4 On the first date of hearing, the following order was passed:

I would not have been inclined to admit this petition, were it not
for the submission that the software stands delivered and installed.
Issuing the writs of certiorari and mandamus prayed for in this
petition will effectively translate into compelling the procurement
agency to proceed with a procurement that it for various reasons
might not find feasible to do. A Constitutional Court cannot
compel a procuring agency to perform a contract when it no
longer wishes to, for that would tantamount to specific
performance of a software supply contract.

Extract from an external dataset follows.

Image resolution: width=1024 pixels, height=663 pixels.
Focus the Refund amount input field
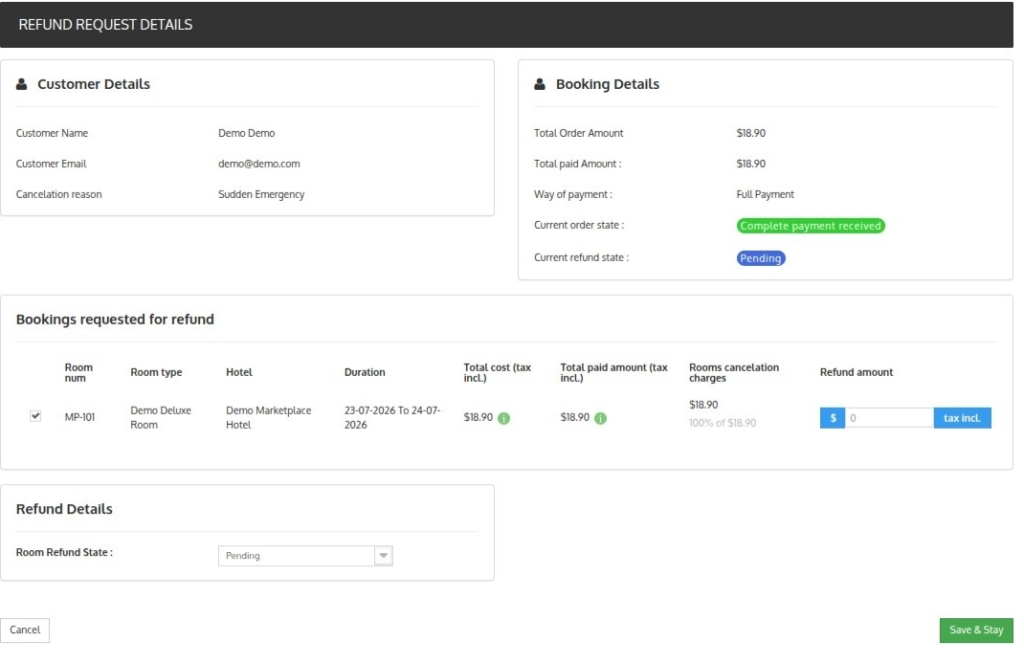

The petitioner in such
a case is not without remedy, for it can sue for damages.

However, given the submission that the purchase order stands


part-performed by delivery of the software, I consider it
appropriate to issue pre-admission notice to NADRA before
deciding this petition.

5 The hearing following the pre-admission notice was held today.

6 Learned counsel for the petitioner refers to the impugned letter, which
cites rule 33 of PPRA Rules, to say that under rule 33 rejection of the bids
can occur only prior to the acceptance of bids. He then referred to rule 38 to
say that the bidder with the most advantageous bid was to be awarded the
contract, and that his client‟s bid was the most advantageous one.
Continuing, he cited rule 44 to claim that the procurement contract had
„come into force‟ on the date the notice of acceptance of bid vide the
purchase order dated 04.03.2022 was given to his client.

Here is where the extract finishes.